• **DESCRIÇÃO DA TAREFA**: Prossiga com o texto sobre o aborto clandestino no Brasil, começando logo depois da última frase dele.

• **TEXTO DE ORIGEM**:
────────────────────────────────────────

Desde que a pessoa tenha dinheiro para pagar, o aborto é permitido no Brasil. Se a mulher for pobre, porém, precisa provar que foi estuprada ou estar à beira da morte para ter acesso a ele. Como consequência, milhões de adolescentes e mães de família que engravidaram sem querer recorrem ao abortamento clandestino, anualmente.
A técnica desses abortamentos geralmente se baseia no princípio da infecção: a curiosa introduz uma sonda de plástico ou agulha de tricô através do orifício existente no colo do útero e fura a bolsa de líquido na qual se acha imerso o embrião. Pelo orifício, as bactérias da vagina invadem rapidamente o embrião desprotegido. A infecção faz o útero contrair e eliminar seu conteúdo.
O procedimento é doloroso e sujeito a complicações sérias, porque nem sempre o útero consegue livrar-se de todos os tecidos embrionários. As membranas que revestem a bolsa líquida são especialmente difíceis de eliminar. Sua persistência na cavidade uterina serve de caldo de cultura para as bactérias que subiram pela vagina, provoca hemorragia, febre e toxemia.

────────────────────────────────────────

(Registros tirados de um conjunto de dados)
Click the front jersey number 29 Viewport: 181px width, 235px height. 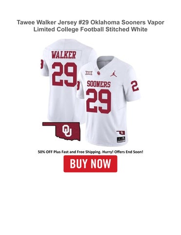pyautogui.click(x=99, y=101)
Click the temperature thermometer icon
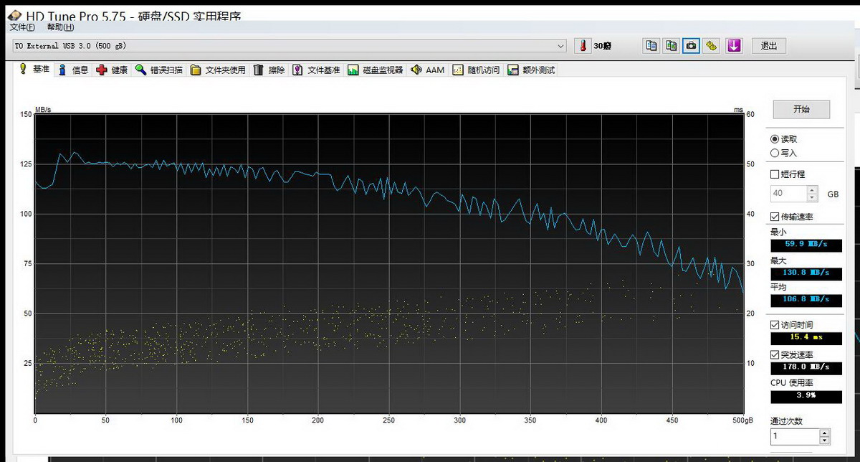860x462 pixels. tap(583, 46)
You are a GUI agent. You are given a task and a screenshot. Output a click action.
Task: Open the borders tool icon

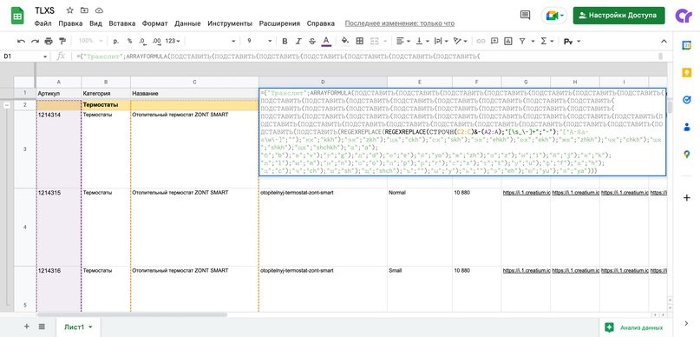(x=359, y=41)
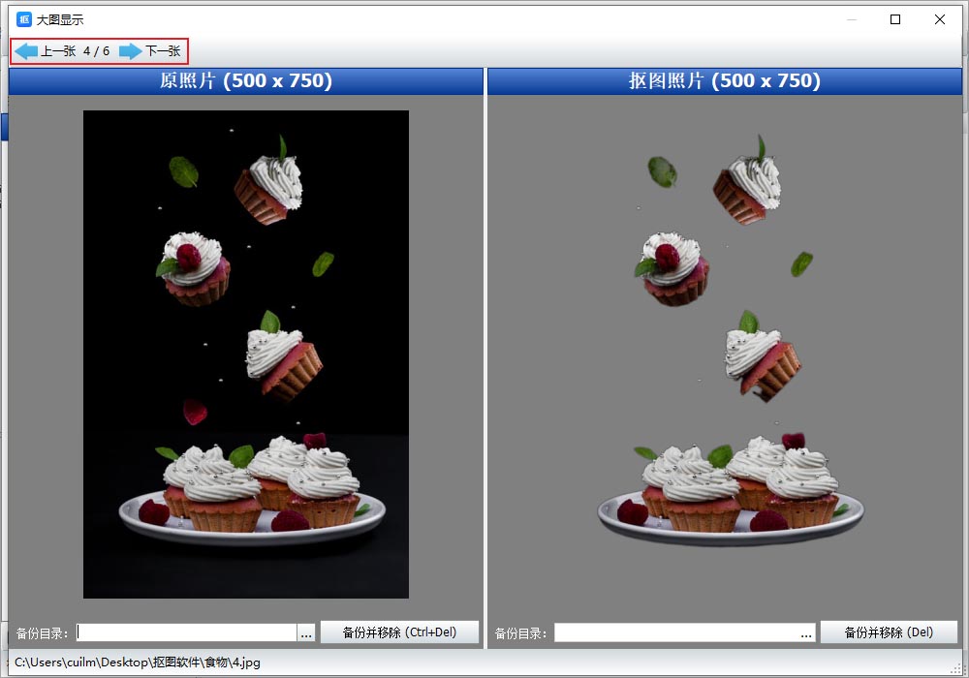969x678 pixels.
Task: Click the original cupcake photo on black background
Action: (246, 354)
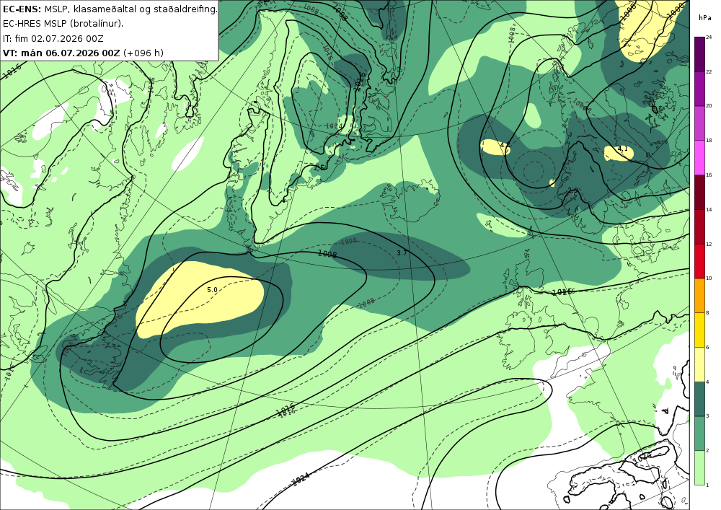Click the purple 22-24 hPa legend color
This screenshot has height=510, width=721.
[x=699, y=54]
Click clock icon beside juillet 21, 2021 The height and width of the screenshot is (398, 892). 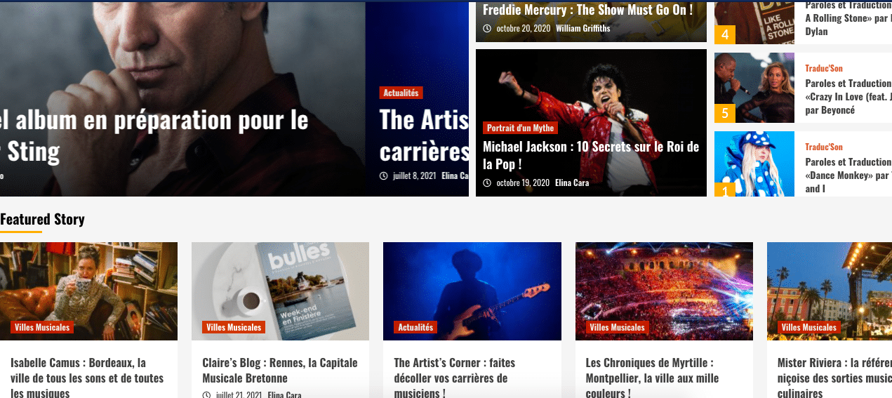pos(206,395)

────────────────────────────────────────

• **RESPOSTA ESPERADA**:
A natureza clandestina do procedimento dificulta a procura por socorro médico, logo que a febre se instala. Nessa situação, a insegurança da paciente em relação à atitude da família, o medo das perguntas no hospital, dos comentários da vizinhança e a própria ignorância a respeito da gravidade do quadro colaboram para que o tratamento não seja instituído com a urgência que o caso requer.
A septicemia resultante da presença de restos infectados na cavidade uterina é causa de morte frequente entre as mulheres brasileiras em idade fértil. Para ter ideia, embora os números sejam difíceis de estimar, se contarmos apenas os casos de adolescentes atendidas pelo SUS para tratamento das complicações de abortamentos no período de 1993 a 1998, o número ultrapassou 50 mil. Entre elas, 3.000 meninas de dez a quatorze anos.
Embora cada um de nós tenha posição pessoal a respeito do aborto, é possível caracterizar três linhas mestras do pensamento coletivo em relação ao tema.
Há os que são contra a interrupção da gravidez em qualquer fase, porque imaginam que a alma se instale no momento em que o espermatozoide penetrou no óvulo. Segundo eles, a partir desse estágio microscópico, o produto conceptual deve ser sagrado. Interromper seu desenvolvimento aos dez dias da concepção constituiria crime tão grave quanto tirar a vida de alguém aos 30 anos depois do nascimento. Para os que pensam assim, a mulher grávida é responsável pelo estado em que se encontra e deve arcar com as consequências de trazer o filho ao mundo, não importa em que circunstâncias.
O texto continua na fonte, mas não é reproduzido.